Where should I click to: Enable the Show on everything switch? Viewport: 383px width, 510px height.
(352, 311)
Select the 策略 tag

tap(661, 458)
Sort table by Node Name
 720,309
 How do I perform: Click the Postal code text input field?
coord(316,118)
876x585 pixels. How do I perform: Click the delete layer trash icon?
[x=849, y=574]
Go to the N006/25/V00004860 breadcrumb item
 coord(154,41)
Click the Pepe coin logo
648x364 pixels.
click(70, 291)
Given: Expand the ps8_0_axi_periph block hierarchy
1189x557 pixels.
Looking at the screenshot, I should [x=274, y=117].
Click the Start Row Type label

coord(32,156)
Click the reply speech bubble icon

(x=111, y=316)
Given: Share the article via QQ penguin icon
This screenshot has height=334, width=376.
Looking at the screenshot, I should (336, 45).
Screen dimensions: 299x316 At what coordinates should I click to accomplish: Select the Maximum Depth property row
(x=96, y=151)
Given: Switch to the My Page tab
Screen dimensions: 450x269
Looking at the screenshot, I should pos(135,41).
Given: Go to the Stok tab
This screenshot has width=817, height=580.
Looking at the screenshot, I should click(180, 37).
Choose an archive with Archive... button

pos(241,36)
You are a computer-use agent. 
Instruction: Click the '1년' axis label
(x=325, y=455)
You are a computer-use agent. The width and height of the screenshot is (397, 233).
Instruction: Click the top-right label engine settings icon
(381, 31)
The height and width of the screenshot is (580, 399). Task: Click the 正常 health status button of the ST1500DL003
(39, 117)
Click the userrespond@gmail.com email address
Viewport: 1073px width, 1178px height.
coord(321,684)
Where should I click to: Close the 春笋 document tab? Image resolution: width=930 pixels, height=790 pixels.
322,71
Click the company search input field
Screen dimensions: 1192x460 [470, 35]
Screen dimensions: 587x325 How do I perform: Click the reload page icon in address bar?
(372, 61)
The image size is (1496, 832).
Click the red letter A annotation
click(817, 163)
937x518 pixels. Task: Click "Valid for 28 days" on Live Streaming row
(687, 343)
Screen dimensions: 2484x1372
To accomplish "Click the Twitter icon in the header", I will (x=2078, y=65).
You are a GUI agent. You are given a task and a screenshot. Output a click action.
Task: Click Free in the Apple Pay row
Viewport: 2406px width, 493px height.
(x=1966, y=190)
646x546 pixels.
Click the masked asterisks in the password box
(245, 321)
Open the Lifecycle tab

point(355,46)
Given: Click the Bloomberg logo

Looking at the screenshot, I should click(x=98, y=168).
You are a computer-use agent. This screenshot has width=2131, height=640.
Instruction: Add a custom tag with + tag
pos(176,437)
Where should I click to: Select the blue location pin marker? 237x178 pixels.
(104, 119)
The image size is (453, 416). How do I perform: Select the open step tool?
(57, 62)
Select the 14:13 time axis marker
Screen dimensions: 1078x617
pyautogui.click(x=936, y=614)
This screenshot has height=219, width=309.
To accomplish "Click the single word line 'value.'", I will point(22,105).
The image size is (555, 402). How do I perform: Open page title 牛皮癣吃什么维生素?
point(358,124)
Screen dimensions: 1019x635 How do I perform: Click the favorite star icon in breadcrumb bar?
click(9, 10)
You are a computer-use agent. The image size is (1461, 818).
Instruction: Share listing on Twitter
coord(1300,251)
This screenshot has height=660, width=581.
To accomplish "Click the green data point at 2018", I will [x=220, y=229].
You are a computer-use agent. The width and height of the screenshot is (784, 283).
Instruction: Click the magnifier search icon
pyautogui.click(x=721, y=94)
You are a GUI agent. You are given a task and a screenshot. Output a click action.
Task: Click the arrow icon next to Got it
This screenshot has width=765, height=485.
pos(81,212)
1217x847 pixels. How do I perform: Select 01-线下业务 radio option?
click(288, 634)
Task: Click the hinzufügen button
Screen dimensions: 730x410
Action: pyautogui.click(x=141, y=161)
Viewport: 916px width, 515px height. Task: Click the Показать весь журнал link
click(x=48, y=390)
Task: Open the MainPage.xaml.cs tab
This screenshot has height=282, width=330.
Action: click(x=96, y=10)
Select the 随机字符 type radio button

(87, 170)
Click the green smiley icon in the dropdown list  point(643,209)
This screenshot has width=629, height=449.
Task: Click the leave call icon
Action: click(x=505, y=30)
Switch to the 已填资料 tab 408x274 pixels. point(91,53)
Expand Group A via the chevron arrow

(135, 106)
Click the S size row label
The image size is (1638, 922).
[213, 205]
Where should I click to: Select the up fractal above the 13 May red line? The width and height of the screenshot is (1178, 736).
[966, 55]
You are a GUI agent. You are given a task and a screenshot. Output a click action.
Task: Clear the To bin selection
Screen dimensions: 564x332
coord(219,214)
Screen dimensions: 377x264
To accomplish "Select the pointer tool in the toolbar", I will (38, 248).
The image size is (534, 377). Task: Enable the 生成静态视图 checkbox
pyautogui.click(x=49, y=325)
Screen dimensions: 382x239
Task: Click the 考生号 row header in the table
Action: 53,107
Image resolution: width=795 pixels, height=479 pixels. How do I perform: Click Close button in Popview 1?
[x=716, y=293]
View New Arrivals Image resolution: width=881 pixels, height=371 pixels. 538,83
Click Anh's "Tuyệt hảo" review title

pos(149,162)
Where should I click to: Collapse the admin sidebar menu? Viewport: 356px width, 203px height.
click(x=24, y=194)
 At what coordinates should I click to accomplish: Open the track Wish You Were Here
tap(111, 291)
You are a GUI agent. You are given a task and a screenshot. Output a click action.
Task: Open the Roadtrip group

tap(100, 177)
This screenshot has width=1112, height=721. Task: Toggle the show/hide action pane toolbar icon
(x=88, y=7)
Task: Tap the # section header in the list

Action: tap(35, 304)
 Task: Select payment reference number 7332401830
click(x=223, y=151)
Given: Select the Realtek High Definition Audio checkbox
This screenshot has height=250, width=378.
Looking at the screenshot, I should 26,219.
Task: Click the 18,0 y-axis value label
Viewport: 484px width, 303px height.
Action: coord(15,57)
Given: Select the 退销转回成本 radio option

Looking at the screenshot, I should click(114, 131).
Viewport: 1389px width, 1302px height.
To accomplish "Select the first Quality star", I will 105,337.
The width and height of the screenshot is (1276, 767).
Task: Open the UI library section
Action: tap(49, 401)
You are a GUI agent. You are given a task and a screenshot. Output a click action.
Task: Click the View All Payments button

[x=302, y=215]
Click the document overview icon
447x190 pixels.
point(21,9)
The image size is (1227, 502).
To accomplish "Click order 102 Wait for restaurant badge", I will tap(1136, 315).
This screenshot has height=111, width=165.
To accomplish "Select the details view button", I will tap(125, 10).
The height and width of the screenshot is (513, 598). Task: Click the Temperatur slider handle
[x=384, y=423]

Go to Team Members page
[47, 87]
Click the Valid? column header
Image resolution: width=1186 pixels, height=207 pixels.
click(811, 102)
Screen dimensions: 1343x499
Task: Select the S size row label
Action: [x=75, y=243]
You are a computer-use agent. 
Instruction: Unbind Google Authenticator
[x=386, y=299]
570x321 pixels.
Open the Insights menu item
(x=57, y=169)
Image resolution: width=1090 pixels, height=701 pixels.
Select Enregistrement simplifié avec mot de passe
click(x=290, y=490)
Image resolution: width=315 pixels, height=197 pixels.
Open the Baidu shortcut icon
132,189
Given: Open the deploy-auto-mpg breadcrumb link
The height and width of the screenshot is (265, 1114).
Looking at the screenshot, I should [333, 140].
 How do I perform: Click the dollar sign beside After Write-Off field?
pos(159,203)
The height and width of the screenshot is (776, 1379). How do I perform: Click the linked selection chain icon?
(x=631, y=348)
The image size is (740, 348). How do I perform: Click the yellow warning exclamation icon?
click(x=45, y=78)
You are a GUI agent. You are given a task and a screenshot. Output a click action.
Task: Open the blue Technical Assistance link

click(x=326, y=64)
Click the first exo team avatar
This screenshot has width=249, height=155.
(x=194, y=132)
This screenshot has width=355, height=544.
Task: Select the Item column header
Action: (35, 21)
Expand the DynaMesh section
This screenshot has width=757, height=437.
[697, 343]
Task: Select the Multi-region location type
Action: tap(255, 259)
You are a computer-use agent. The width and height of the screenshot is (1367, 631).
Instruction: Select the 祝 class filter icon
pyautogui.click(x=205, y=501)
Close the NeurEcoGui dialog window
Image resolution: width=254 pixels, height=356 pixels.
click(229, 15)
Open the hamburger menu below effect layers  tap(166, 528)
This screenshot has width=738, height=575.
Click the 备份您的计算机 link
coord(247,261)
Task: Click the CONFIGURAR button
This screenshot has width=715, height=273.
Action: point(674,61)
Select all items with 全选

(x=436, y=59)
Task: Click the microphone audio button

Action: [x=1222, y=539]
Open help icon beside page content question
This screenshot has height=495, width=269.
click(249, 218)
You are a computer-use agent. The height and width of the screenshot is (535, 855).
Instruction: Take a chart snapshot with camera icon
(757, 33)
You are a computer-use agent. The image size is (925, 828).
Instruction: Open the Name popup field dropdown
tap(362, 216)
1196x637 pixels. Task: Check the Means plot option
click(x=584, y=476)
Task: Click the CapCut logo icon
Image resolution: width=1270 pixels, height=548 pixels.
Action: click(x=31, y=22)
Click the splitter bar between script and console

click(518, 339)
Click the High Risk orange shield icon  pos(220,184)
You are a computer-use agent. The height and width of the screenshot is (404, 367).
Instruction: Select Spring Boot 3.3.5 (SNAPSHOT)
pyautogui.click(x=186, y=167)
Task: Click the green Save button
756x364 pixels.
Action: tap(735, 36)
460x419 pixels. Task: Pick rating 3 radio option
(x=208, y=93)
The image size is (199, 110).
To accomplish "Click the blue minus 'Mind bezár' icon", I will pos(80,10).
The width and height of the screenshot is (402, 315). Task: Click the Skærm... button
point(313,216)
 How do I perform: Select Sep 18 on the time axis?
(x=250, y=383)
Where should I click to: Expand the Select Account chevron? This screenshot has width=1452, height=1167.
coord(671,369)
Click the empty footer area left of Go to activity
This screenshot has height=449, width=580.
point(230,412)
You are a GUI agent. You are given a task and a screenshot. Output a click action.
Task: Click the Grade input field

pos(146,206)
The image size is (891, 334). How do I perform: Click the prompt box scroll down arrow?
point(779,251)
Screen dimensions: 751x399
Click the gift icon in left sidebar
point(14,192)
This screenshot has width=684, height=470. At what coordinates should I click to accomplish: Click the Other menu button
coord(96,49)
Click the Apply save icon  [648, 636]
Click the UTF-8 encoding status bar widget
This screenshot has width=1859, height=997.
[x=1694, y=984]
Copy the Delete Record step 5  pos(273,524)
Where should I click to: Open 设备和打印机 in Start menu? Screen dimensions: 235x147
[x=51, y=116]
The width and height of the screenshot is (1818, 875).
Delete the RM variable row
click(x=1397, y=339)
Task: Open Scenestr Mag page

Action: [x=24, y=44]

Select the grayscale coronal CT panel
====
Instructions for the task: Return each line of the material above in which the string "computer" appears.

Answer for the task:
You are a computer-use agent. 
You are a computer-use agent. The width and height of the screenshot is (397, 233).
You are a computer-use agent. This screenshot has width=2131, height=640.
You are a computer-use agent. The image size is (1461, 818).
You are a computer-use agent. The width and height of the screenshot is (784, 283).
You are a computer-use agent. 
You are a computer-use agent. The width and height of the screenshot is (1367, 631).
You are a computer-use agent. The height and width of the screenshot is (535, 855).
You are a computer-use agent. The image size is (925, 828).
You are a computer-use agent. The height and width of the screenshot is (404, 367).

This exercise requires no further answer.